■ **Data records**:

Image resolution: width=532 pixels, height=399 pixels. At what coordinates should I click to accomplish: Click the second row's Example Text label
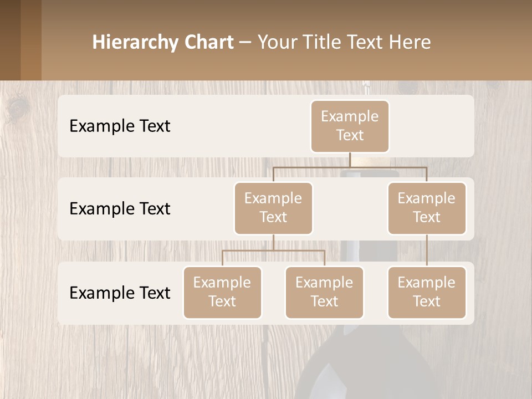click(x=120, y=208)
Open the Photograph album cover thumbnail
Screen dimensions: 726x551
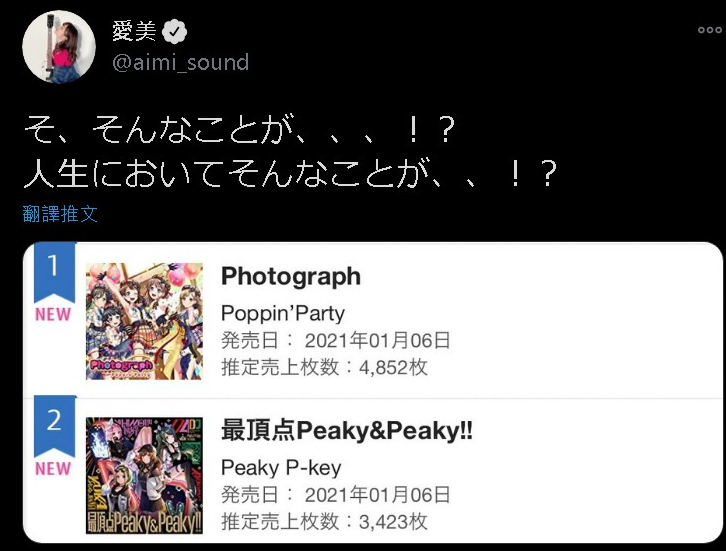[144, 321]
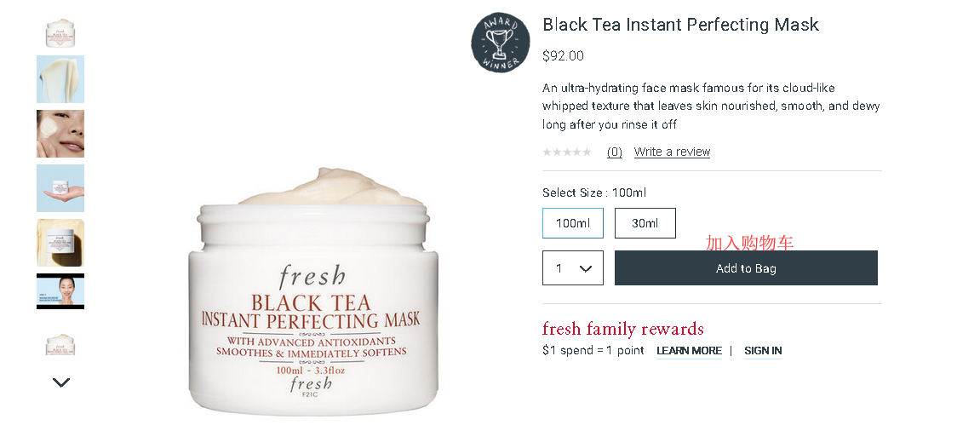View the cream texture swatch thumbnail

[x=60, y=79]

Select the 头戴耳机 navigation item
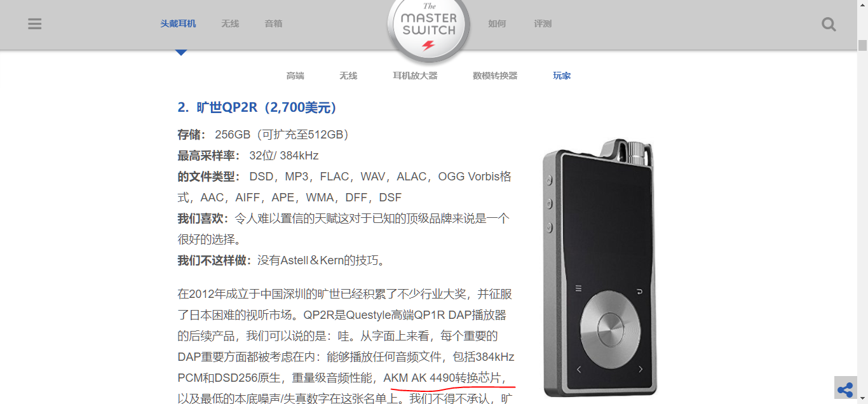coord(178,24)
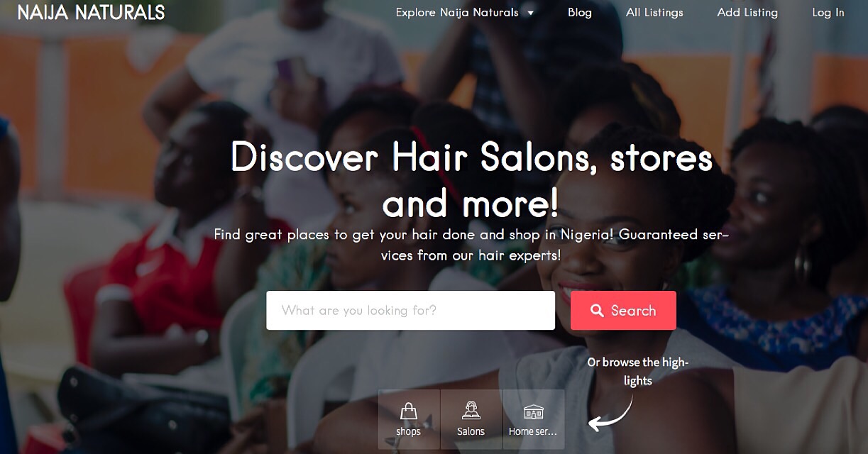The height and width of the screenshot is (454, 868).
Task: Expand the Explore Naija Naturals dropdown arrow
Action: 530,13
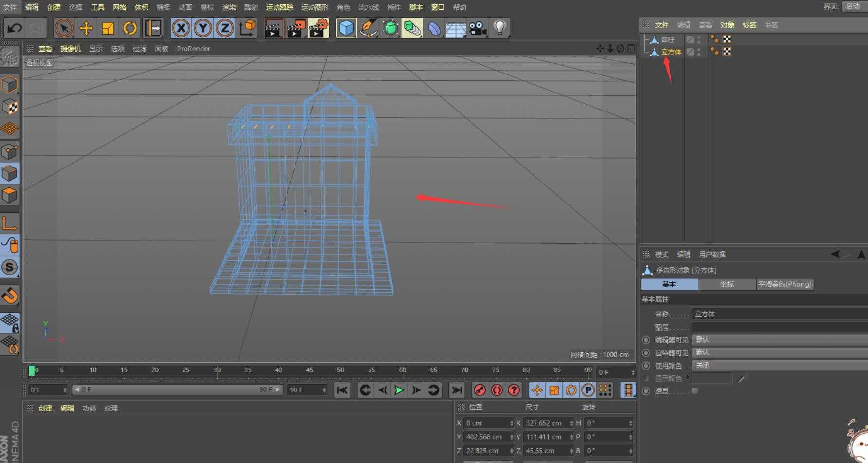Screen dimensions: 868x463
Task: Select the Rotate tool
Action: [129, 28]
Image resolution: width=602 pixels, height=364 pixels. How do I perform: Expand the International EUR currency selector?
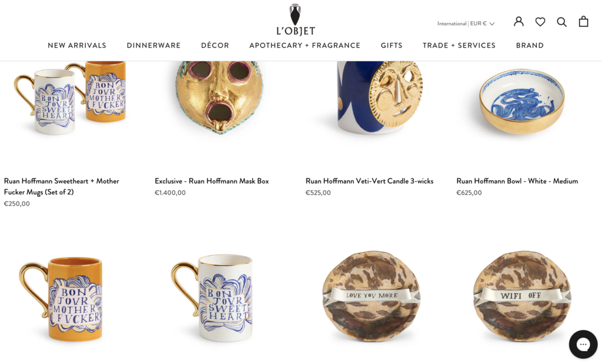coord(466,24)
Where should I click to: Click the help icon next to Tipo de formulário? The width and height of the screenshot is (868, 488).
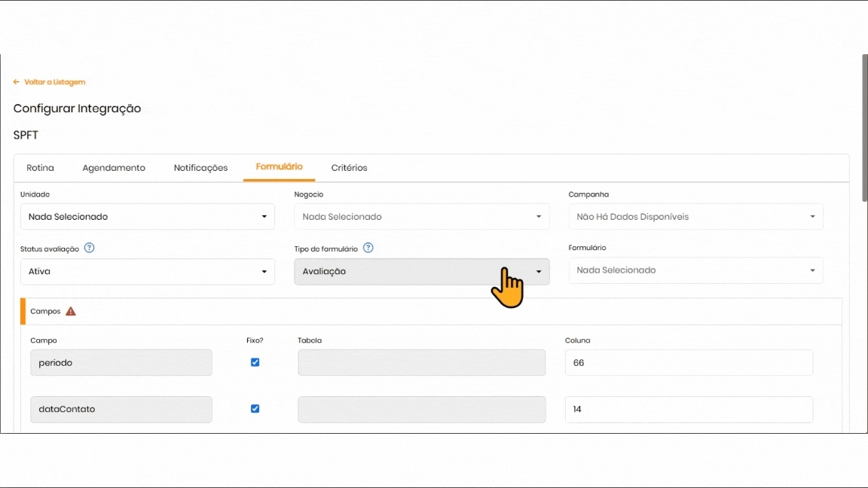point(368,248)
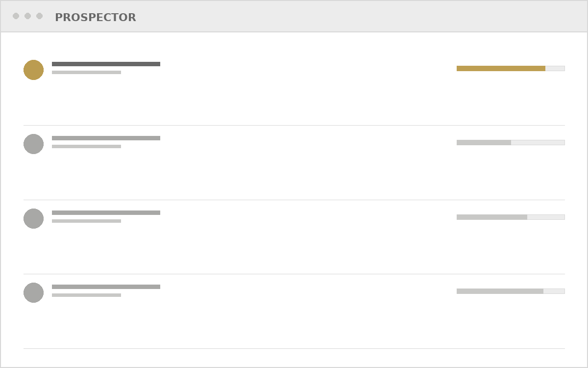
Task: Select the third row's gray avatar
Action: point(33,218)
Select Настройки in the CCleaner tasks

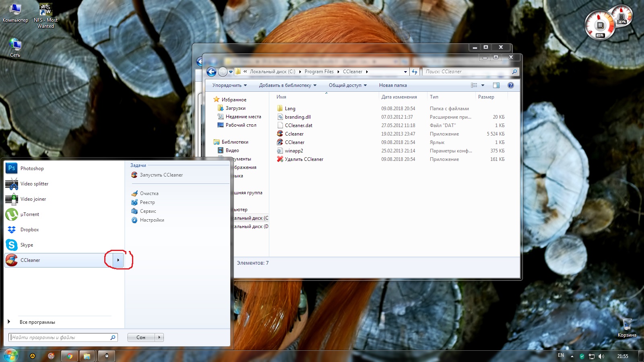point(152,220)
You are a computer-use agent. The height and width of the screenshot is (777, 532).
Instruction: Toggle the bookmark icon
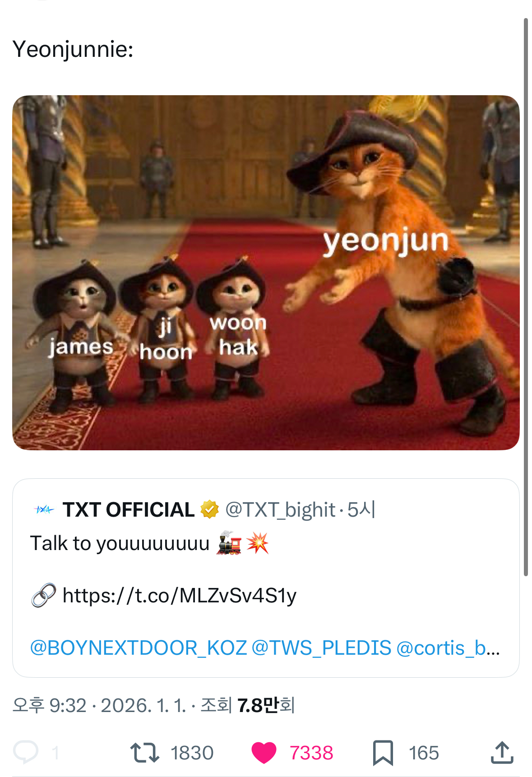[x=383, y=753]
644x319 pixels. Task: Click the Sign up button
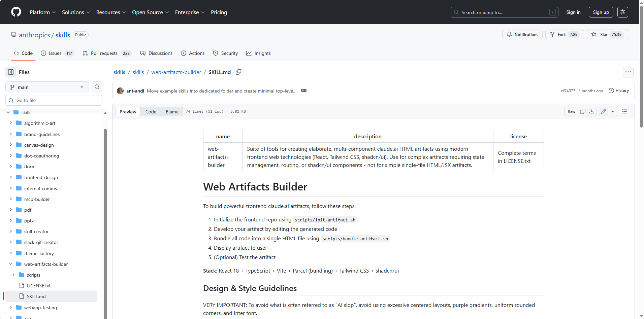click(601, 12)
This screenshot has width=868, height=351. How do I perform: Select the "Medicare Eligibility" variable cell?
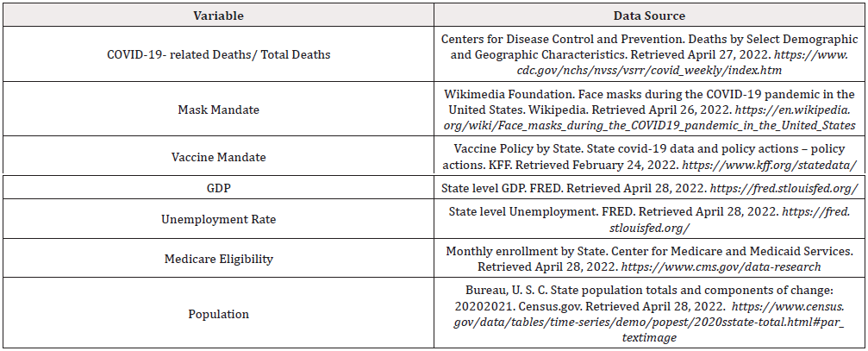click(218, 259)
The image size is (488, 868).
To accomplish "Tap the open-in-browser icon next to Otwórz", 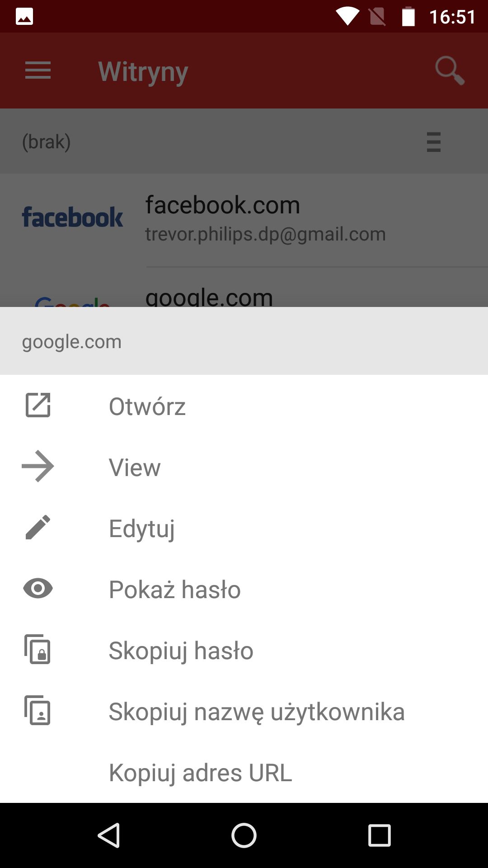I will click(38, 405).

■ **Action item**:
Nothing but the lines above, starting at the line that contains "Where should I" and ending at the line that contains "You are a computer-use", should be given again, exactly and without the pictures.

■ **Response**:
Where should I click to: Click the help icon next to Tipo de formulário? The width and height of the screenshot is (868, 488).
point(368,248)
Task: Select the third row's gray avatar
Action: point(33,218)
Select Настройки in the CCleaner tasks

point(152,220)
You are a computer-use agent. The height and width of the screenshot is (777, 532).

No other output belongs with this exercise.